The best thing parents can do to grow sufficient funds is to start saving early, said Jeff Hoplin, director of managed investment accounts, Alerus Financial, Grand Forks.

“That’s common advice, but it’s like someone said, the eighth wonder of the world is compound interest. It makes a huge difference if you start saving (when your child is) a baby instead of 16. That’s just the way arithmetic works. It’s really key.”

There are several ways to get started, he said. His recommendations:

Open a separate account that you designate for a college fund and agree not to dip into it.

“The advantage of this account is that you maintain control of those dollars,” Hoplin said. But there “are no benefits tax-wise.”

Open a “custodial” account — either a UTMA (Uniform Transfers to Minors Act) or UGMA (Uniform Gift to Minors Act), to which “anyone can make an irrevocable gift for the child,” he said.

In North Dakota, the person who opens the account, the “custodian,” may invest “up to $14,000 each year without triggering any gift taxes,” he said. The custodian is anyone who wants to help the child, not just the parent. He or she may withdraw any amount from the account as long as it’s for the child’s benefit.

“When a child reaches the age of majority — 18 in North Dakota and Minnesota — the money is the child’s to do with whatever way he wants,” he said. “This causes parents some degree of angst.”

Open a 529 account, an IRS option that allows gifts to a child’s college fund. North Dakota’s College SAVE program is an example.

“The donor controls the funds which grow tax deferred and are distributed tax-exempt as long as they are used for ‘qualifying college expenses,’ such as tuition, room and board, and books,” Hoplin said.

How much you invest in a college fund each month depends on the family budget, he said. “You don’t want to break your back and live in poverty.”

It also depends on “where parents think this child might go to school,” he said. “Then it’s arithmetic, working back from there.”

Between state colleges and Ivy League schools, “there can be a $30,000 to $40,000 difference” in annual costs, he said.

Children FIRST account

The Klenners got a jump-start on Christian’s college savings: $100 from The Bank of North Dakota for a Children FIRST account, part of College SAVE.

“I figure it’s free money out there; people should try to get it if they can,” Rob said.

Children FIRST is open to any baby, 12 months or younger, living in North Dakota. Anyone can apply for this account, not just the parent; only one grant is given per child. To apply, go to:

The program was started in 2011 as “an incentive for (parents) to save for college and get a little bit of a boost toward paying for a college education,” said James Barnhardt, College SAVE administrator at The Bank of North Dakota.

It allows parents — or whoever opens the account — up to four years to contribute the required $100 match, he said.

“We recognize that young people don’t always have the ability to save for college. We wanted to be sure that lower-income families had the opportunity to begin saving for their children at the youngest age possible.”

By meeting income eligibility requirements, the Klenners also received $500 for Christian’s account, which they were required to match, through College SAVE. They may apply for these funds annually for three years. College SAVE accounts can be opened for children age 15 and younger.

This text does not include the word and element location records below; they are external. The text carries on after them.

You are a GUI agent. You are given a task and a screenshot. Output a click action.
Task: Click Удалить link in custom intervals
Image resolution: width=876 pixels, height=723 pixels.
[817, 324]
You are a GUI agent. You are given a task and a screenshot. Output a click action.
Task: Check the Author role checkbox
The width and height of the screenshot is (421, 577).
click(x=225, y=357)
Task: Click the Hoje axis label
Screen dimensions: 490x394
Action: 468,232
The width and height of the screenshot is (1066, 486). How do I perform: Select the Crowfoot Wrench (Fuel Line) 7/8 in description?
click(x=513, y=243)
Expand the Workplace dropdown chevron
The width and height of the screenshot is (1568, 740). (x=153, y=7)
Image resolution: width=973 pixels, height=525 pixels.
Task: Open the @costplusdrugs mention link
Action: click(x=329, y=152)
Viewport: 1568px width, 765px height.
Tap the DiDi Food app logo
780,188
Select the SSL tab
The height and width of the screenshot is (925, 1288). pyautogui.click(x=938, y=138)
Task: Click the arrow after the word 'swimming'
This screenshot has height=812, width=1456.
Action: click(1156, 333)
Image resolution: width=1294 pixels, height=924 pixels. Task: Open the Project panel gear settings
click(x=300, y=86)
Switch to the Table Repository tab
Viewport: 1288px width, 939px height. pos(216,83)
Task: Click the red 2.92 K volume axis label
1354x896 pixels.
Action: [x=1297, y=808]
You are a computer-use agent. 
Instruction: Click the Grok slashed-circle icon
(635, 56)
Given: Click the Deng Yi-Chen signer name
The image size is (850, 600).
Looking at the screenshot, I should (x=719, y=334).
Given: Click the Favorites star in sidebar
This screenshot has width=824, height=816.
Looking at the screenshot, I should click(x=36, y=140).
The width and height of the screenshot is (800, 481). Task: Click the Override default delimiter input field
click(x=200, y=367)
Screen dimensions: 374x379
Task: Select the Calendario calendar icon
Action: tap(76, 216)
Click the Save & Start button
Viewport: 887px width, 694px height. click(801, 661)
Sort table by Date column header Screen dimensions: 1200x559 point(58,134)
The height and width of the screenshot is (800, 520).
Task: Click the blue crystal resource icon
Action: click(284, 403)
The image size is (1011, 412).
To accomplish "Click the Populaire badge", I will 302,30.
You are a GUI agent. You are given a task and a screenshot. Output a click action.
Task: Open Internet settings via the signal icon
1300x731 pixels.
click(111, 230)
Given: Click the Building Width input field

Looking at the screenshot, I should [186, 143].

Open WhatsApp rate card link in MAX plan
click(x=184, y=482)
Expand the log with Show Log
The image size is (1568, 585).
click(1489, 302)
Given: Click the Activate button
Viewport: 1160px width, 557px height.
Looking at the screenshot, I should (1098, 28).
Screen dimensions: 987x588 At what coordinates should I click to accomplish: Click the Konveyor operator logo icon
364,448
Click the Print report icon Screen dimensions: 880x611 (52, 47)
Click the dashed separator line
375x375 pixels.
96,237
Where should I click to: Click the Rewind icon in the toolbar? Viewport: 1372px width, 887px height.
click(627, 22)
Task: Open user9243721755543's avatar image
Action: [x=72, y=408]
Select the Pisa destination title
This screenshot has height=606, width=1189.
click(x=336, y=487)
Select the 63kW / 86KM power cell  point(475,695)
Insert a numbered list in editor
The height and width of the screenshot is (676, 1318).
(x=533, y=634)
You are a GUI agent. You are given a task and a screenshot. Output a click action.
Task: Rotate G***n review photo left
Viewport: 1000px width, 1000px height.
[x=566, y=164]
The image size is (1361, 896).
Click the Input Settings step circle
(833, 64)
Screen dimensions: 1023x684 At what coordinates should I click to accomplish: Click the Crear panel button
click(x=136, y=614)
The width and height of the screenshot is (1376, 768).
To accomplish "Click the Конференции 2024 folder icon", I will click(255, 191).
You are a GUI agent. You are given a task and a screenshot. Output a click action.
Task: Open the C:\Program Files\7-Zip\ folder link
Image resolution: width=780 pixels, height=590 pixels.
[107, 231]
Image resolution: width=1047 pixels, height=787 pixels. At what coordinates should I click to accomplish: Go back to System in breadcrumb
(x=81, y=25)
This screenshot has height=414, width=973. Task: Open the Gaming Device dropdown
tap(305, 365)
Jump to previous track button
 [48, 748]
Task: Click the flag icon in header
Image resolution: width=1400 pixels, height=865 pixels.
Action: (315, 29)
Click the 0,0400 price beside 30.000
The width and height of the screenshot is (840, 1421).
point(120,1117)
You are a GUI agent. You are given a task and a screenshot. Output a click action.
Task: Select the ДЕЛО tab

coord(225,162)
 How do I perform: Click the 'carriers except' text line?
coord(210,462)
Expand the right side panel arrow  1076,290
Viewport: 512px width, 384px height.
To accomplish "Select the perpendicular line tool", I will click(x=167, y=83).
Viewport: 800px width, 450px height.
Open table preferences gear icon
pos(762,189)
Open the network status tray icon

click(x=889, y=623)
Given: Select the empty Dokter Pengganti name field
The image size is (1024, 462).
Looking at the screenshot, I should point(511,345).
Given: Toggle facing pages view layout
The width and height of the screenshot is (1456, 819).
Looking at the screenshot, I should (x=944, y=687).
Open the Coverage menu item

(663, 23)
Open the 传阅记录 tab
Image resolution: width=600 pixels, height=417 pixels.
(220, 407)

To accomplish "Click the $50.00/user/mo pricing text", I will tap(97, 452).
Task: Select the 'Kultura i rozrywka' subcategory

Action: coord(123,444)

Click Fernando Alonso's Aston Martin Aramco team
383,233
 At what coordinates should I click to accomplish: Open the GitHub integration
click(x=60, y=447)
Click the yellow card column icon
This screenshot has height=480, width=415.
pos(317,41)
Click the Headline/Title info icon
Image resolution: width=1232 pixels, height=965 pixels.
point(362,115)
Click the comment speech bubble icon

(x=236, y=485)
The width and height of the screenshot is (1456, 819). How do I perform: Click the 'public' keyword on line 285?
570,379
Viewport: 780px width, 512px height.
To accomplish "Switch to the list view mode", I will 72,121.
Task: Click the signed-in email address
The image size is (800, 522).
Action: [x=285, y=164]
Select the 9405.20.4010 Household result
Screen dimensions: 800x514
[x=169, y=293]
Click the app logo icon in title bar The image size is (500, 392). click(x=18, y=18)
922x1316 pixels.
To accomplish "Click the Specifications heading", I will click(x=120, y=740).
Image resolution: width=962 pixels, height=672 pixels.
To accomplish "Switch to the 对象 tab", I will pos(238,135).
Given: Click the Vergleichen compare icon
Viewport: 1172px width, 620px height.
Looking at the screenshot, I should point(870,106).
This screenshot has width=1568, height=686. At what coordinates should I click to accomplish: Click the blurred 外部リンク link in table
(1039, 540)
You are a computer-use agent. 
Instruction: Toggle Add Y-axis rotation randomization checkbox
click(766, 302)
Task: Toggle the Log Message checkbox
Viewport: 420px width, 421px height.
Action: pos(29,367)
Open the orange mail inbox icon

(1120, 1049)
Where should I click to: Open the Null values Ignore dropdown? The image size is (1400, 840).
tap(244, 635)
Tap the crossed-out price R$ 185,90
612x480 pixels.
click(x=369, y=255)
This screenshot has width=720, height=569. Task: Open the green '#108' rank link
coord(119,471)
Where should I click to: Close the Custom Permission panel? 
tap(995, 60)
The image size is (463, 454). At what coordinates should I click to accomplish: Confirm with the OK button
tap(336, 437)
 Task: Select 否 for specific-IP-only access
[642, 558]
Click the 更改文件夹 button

“According to Job Services of North Dakota, four out of five families qualify for one or the other program.”

The College SAVE program offers tax advantages, including a state income tax deduction, to eligible families.

“Hands down, there’s no better plan than using the state’s College SAVE plan,” Barnhardt said.

Rob agrees.

And what if, 18 years from now, Christian decides college isn’t for him?

“I’ll support him in anything he wants to do, Rob said. Not everybody has to go to college to be successful.”

But, “if he has the option to go, with the savings I have, I hope he’d give it a try.”